加速最优路径函数

Question

我有一个脚本，它可以找到从转换成本矩阵中的一个节点到所有其他节点的最佳路径（在此处找到的函数文件夹中的 DPA 函数http://uk.mathworks.com/matlabcentral/fileexchange/39034-finding-optimal-path-on-a-terrain）。

我遇到的问题是这个函数正是我需要的，但我需要它在 16641 x 16641 矩阵 (129*129 x 129*129) 上运行。我目前正在运行它，但正如预期的那样需要很长时间（目前仍在运行 2 小时！）。我将在最后发布整个函数，但我想知道是否有人可以阐明对函数的以下更改是否会使其运行得更快。我相信造成这个过多运行时间的过程是

for fromNode = 1 : m
        for toNode = 1 : m
            aij = P(toNode, fromNode);
            dj = aij + prevStageCostMat(fromNode);
            if dj < stageCostMat(toNode)
                stageCostMat(toNode) = dj;
                predMat(toNode, stage) = fromNode;
            end         
        end % end toNode
    end % end fromNode

其中 m=16641。函数是否必须通过所有节点传播才能给出正确的结果（我想问题是，我是否正确理解了函数在做什么？）或者您认为有什么方法可以加快计算速度？

主功能页面说

% Keep in mind that DPA propagates through all the nodes. Basically DPA
% tries to find optimal path from one nodes to all nodes

这是完整的功能，如果有人能给我任何见解，我将不胜感激（如果您需要更多说明，请告诉我，如果我解释得混乱，请告诉我），谢谢！

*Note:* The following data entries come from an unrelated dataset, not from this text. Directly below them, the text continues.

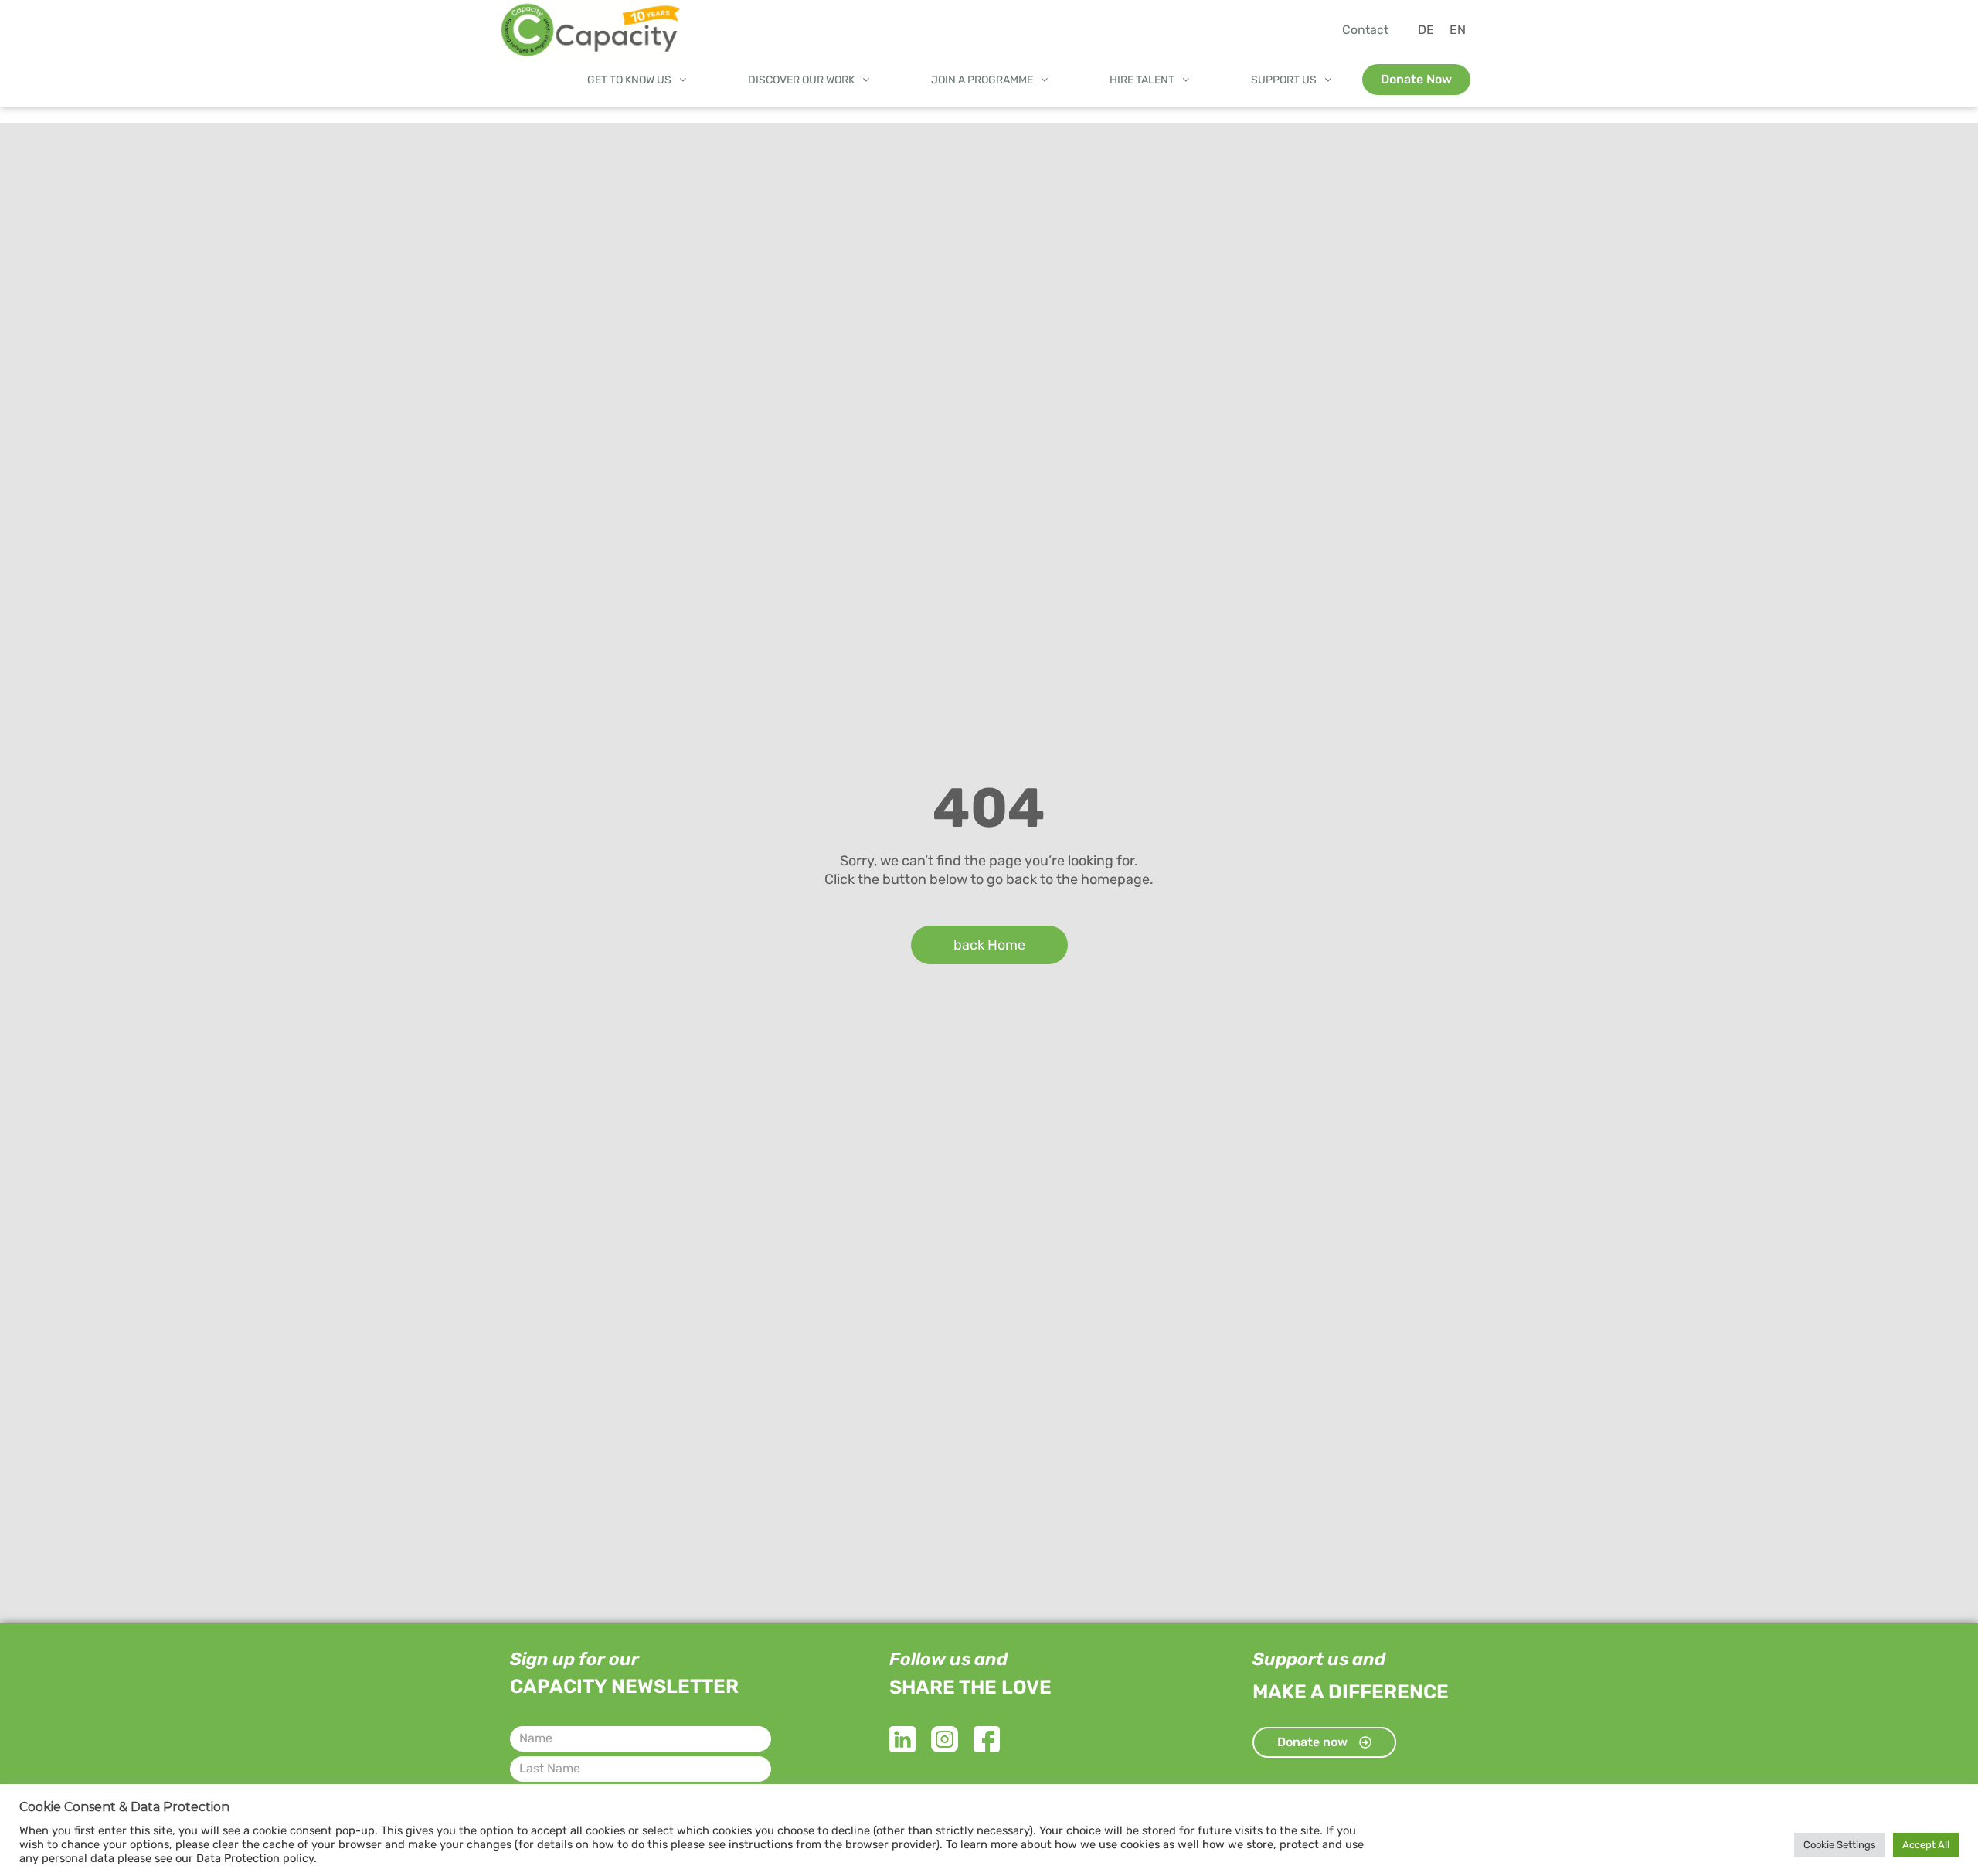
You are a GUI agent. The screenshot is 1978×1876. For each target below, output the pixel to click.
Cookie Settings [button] (1839, 1845)
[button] (636, 80)
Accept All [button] (1925, 1845)
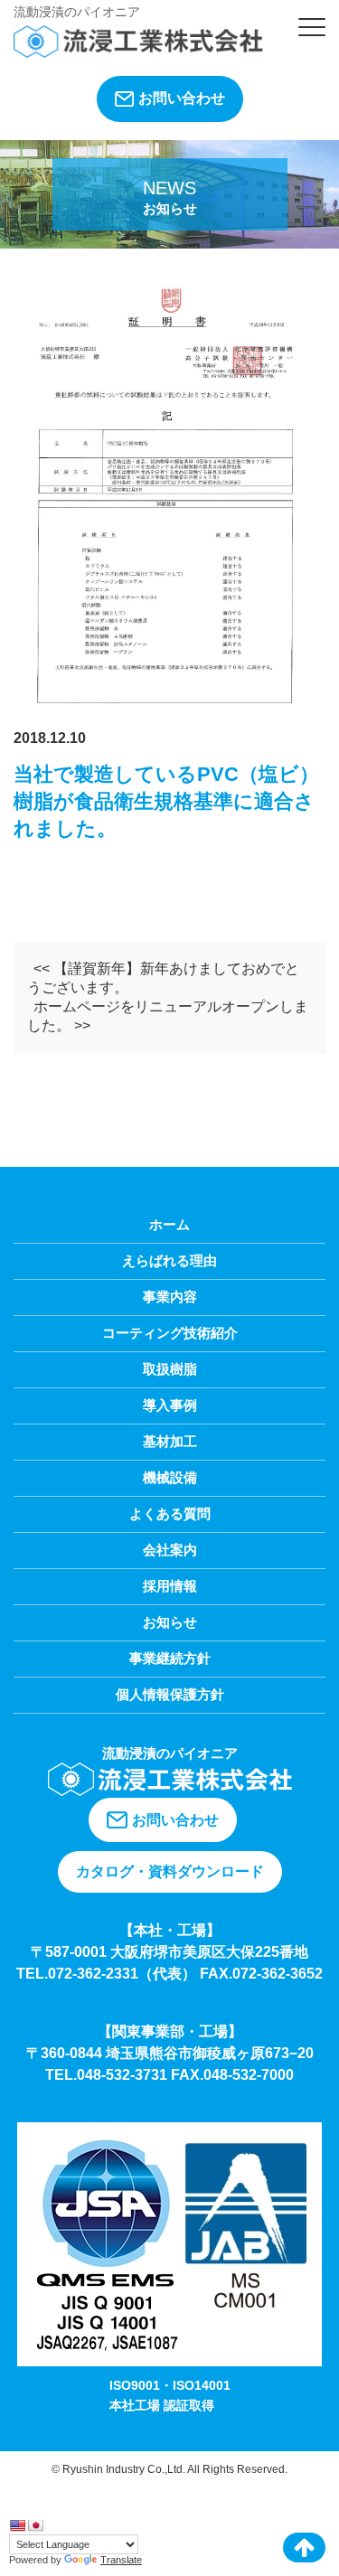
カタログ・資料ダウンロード (170, 1871)
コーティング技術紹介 (170, 1332)
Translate (121, 2559)
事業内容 (170, 1296)
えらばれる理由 (169, 1260)
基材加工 (170, 1441)
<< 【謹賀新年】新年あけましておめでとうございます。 (163, 978)
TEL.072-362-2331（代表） (106, 1973)
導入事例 (170, 1405)
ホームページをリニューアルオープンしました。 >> (167, 1016)
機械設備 (170, 1477)
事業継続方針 (170, 1658)
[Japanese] (35, 2525)
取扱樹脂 (170, 1369)
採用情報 (170, 1586)
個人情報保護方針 (170, 1694)
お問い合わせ (181, 98)
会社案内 (170, 1549)
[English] (17, 2525)
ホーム (169, 1224)
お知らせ (170, 1622)
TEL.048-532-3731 (108, 2074)
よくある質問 (170, 1513)
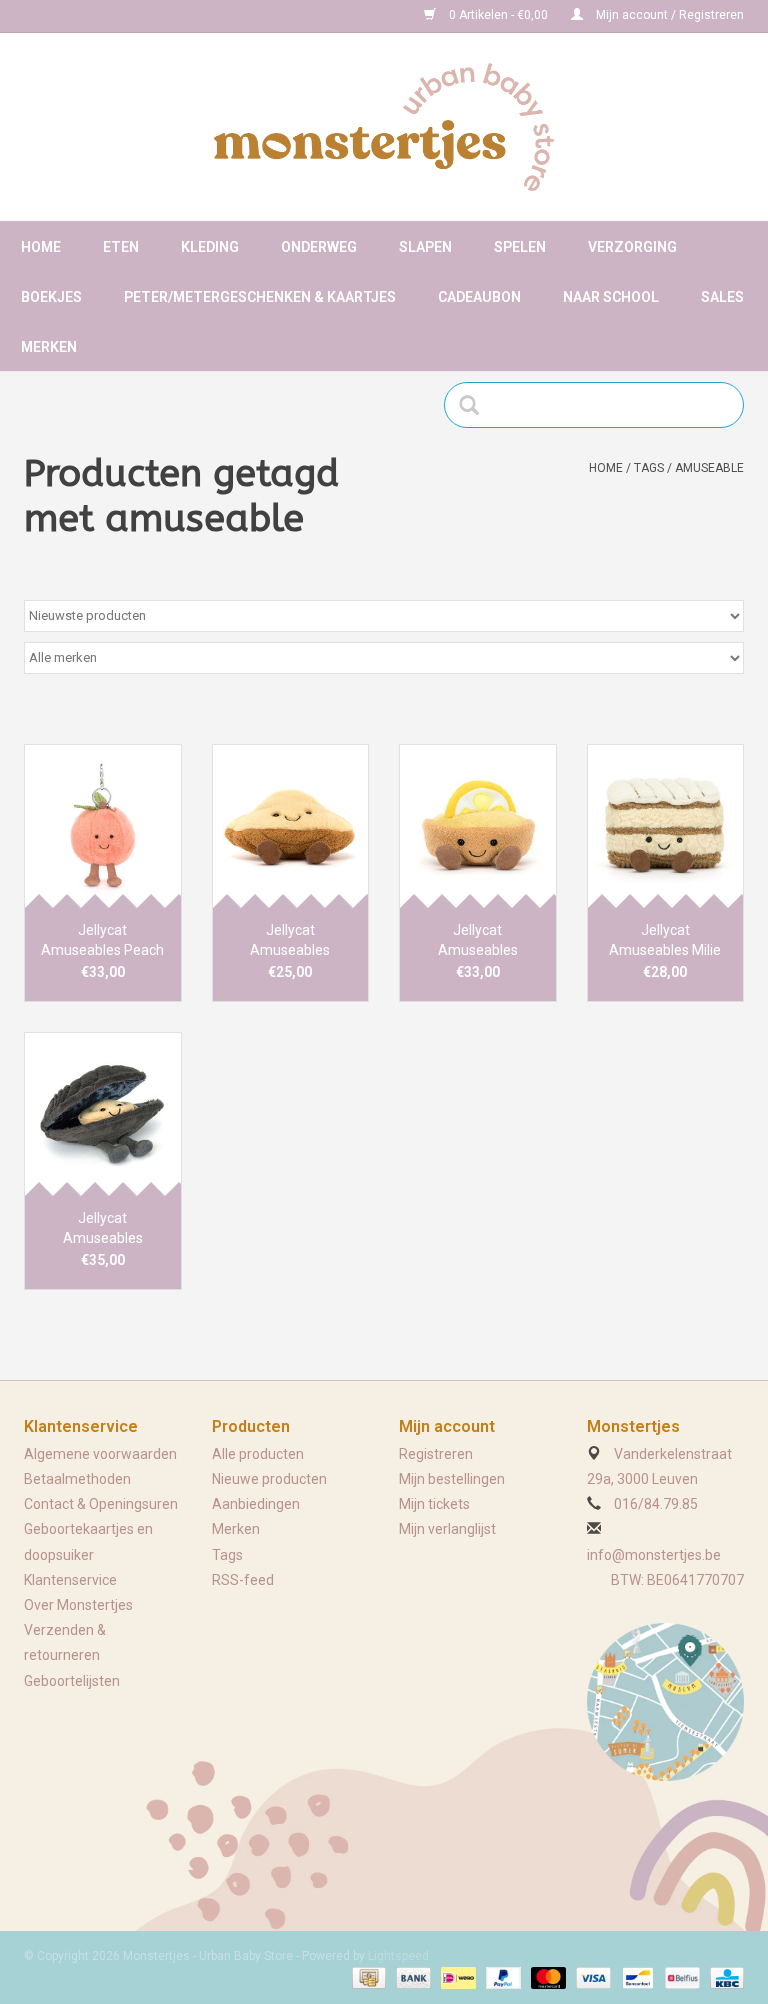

function [stageCostMat, predMat, converged] = dpa(P, startNode, endNode, maxIteration)

% This is the function that will perform the DPA.
%
% Assume we have n number of nodes. P matrix is the transition cost matrix
% with dimension of n x n(square matrix). P(toNode, fromNode) shows
% transition cost from fromNode to toNode.
%
% stageCostMat shows the cost at each node for current iteration.
% stageCostMat(c) = current stage cost matrix at node c.
%
% predMat shows parent/predecessor node of each node for every stage.
% predMat(c, s): parent of node c during stage s.
%
% manurung.auralius@gmail.com
% 17.11.2012
% -------------------------------------------------------------------------

% Is the algortihm converged?
converged = 0;

% Cost matrix is a square matrix, m = n
[m, n] = size(P);

% Assume we will probably converge after n stages
stageCostMat = ones(1, m) * inf;

% Initial cost, no initial cost
stageCostMat(startNode) = 0;

% Predecessor matrix to trace back the optimum path, we will record parent of
% each node on each iteration
predMat = zeros(m, maxIteration); 

% Stage-by-stage, we move from start node to terminal node
for stage = 2 : maxIteration    

    % Find connection from any nodes to any nodes, keep the smaller cost
    prevStageCostMat = stageCostMat;
    stageCostMat = ones(1, m) * inf;

    for fromNode = 1 : m
        for toNode = 1 : m
            aij = P(toNode, fromNode);
            dj = aij + prevStageCostMat(fromNode);
            if dj < stageCostMat(toNode)
                stageCostMat(toNode) = dj;
                predMat(toNode, stage) = fromNode;
            end         
        end % end toNode
    end % end fromNode

    % Termination
%     if (stageCostMat == prevStageCostMat)
%         converged = 1;
%         break;
%     end

    if (predMat(endNode, stage) == endNode) || (predMat(endNode, stage-1) > 0) && (predMat(endNode, stage) == predMat(endNode, stage-1))
        converged = 1;
        break;
    end

end

predMat = predMat(:, 1:stage);

Answer 1

更高级一点。 toNode 与 forNode 的当前位置相关，您必须避免 toNode 超出矩阵维度的情况：

for fromNode = 1 : m 
    %relativ to fromNode bc its always on the diagonal
    for toNode = (fromNode-1) : (fromNode+1) 
        %for the first and alse fromNode toNode would be out of the array limits
        if toNode==0 | toNode==m+1
            continue 
        end
        aij = P(toNode, fromNode); 
        dj = aij + prevStageCostMat(fromNode); 
        if dj < stageCostMat(toNode) 
            stageCostMat(toNode) = dj; 
            predMat(toNode, stage) = fromNode; 
        end
    end % end toNode 
end % end fromNode

我建议您在具有旧循环解决方案的数据上尝试此操作，以检查解决方案是否仍然相同。时间应该会大大减少，因为您只计算了 16641 个循环中的 3 个。